(PROBLEM STATEMENT)
With pictures left out, set down exactly the lines that begin at the one containing "Click the Save draft button" and end with the last line of the entries below.

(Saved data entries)
◇ ◇ ◇

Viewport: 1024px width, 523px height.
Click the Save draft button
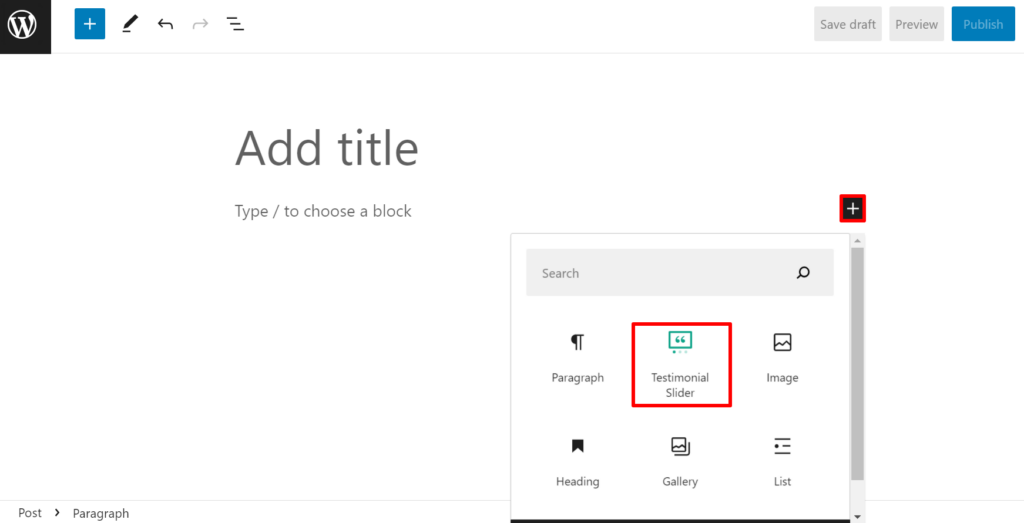(x=847, y=25)
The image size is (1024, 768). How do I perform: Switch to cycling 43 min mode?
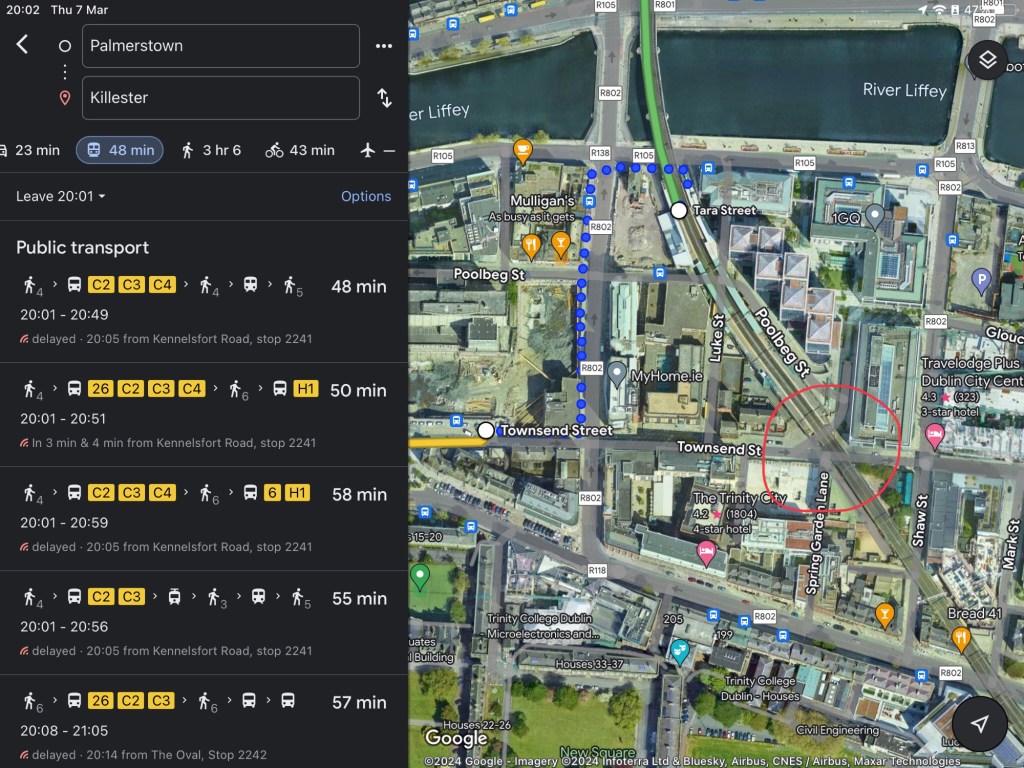pos(300,150)
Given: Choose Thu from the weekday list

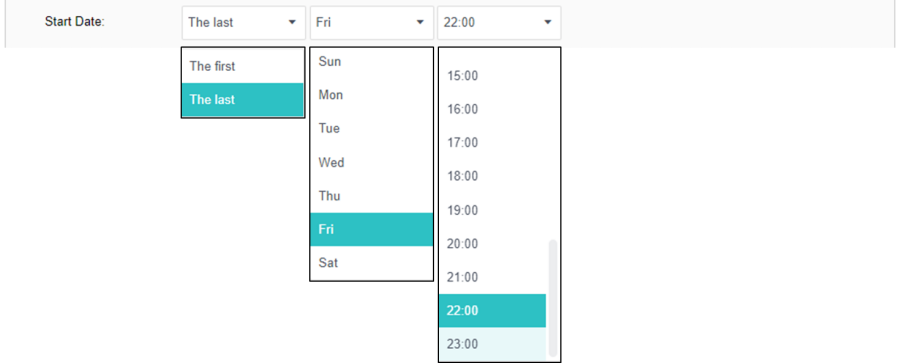Looking at the screenshot, I should tap(371, 196).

◇ ◇ ◇

(TASK RESULT)
Click the Save draft button
(x=847, y=25)
The image size is (1024, 768). How do I perform: Switch to cycling 43 min mode?
pos(300,150)
Given: Choose Thu from the weekday list

Looking at the screenshot, I should tap(371, 196).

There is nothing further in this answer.